━━━━━ Passage to read

Monthly Archives: January 2022

Celestial Regatta

"Celestial Regatta" - Carraher 2021

Celestial Regatta
2021. Acrylic, charcoal, collage on canvas. 14 x 11 in.

The earliest of the new collages.  Surprised me completely.  Still trying to get back in the swing after October’s Open Studio Art Tours, I’d prepared two canvases with texturing, a coat of titanium white, and then a gesture set in black acrylic with a round brush.  But I didn’t know where to go from there.  Both canvases sat around for a while, then I got a sense that I wanted to stain this one with a dilute phthalo blue.  I then went over parts of it with some more opaque blue, and while the paint was still wet got an impulse to draw into it with a narrow piece of willow charcoal.

━━━━━━━━━━

[What is asked]
Quote the passage of the post about the painting "Celestial Regatta" that starts at "Monthly Archives: January" and ends at "of willow charcoal.".

━━━━━ Supplied entries

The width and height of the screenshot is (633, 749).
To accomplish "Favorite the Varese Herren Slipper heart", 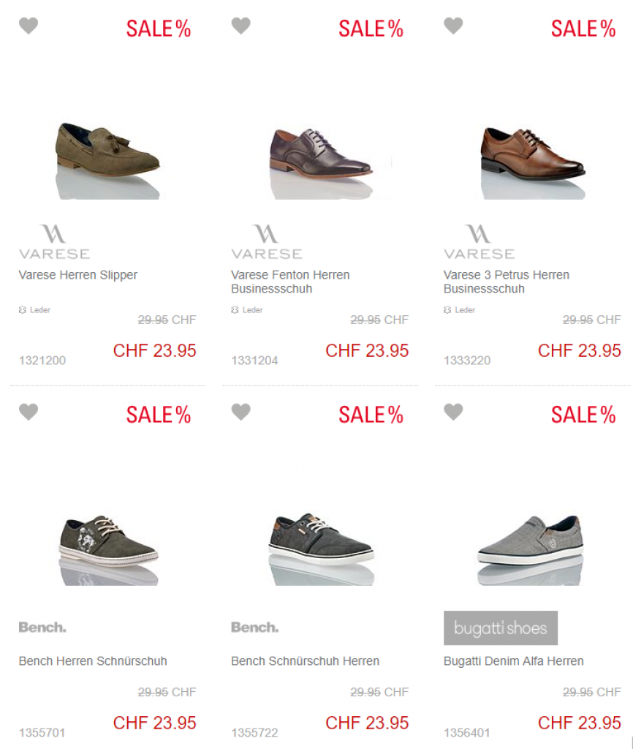I will 28,26.
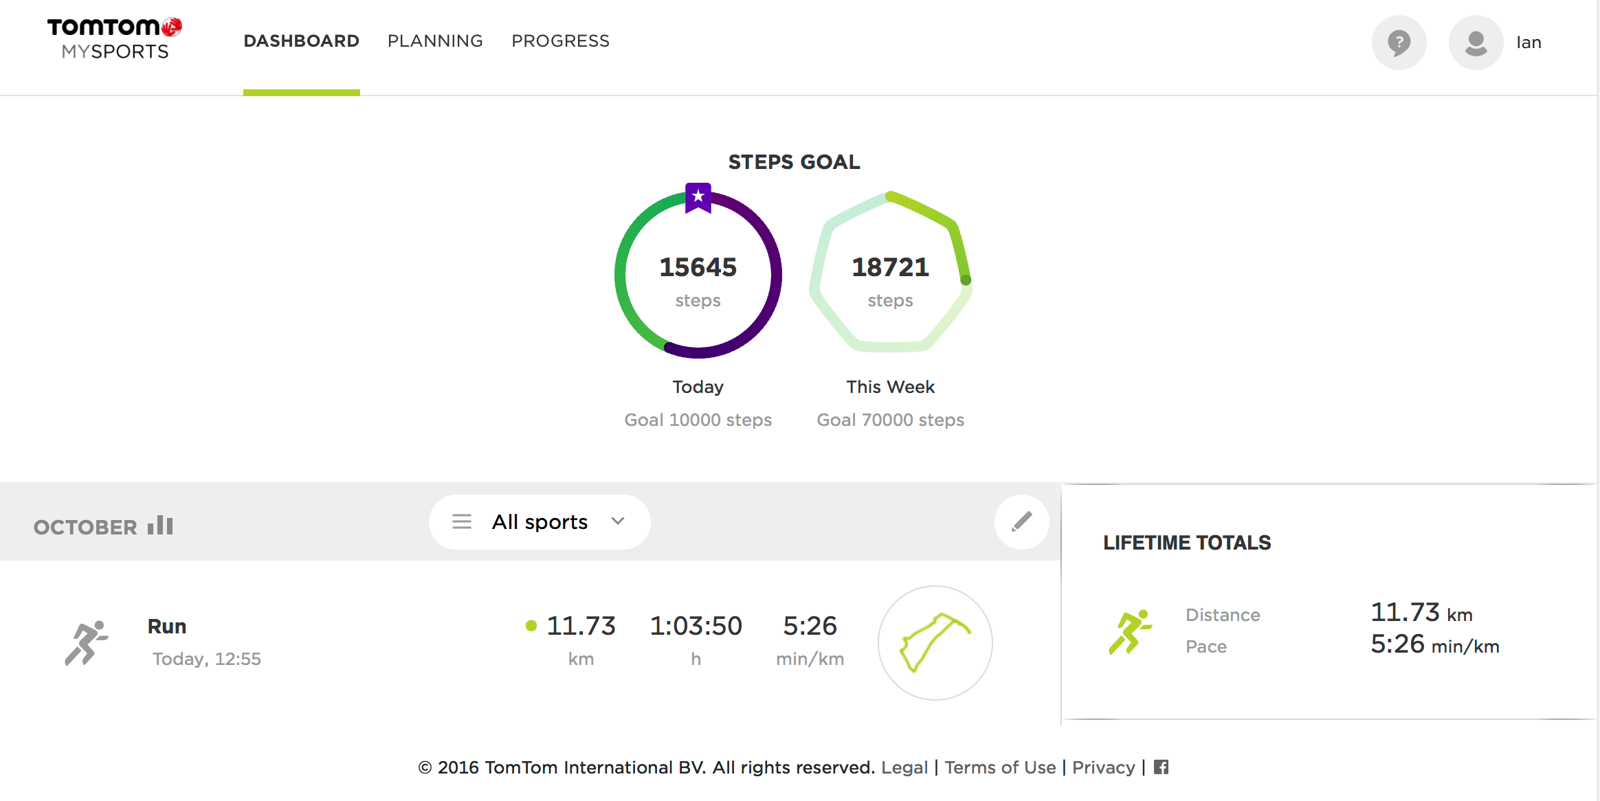Image resolution: width=1600 pixels, height=801 pixels.
Task: Click the pencil edit icon near All sports
Action: [x=1021, y=521]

━━━━━━━━━━

[Worked solution]
Monthly Archives: January 2022

Celestial Regatta

"Celestial Regatta" - Carraher 2021

Celestial Regatta
2021. Acrylic, charcoal, collage on canvas. 14 x 11 in.

The earliest of the new collages.  Surprised me completely.  Still trying to get back in the swing after October’s Open Studio Art Tours, I’d prepared two canvases with texturing, a coat of titanium white, and then a gesture set in black acrylic with a round brush.  But I didn’t know where to go from there.  Both canvases sat around for a while, then I got a sense that I wanted to stain this one with a dilute phthalo blue.  I then went over parts of it with some more opaque blue, and while the paint was still wet got an impulse to draw into it with a narrow piece of willow charcoal.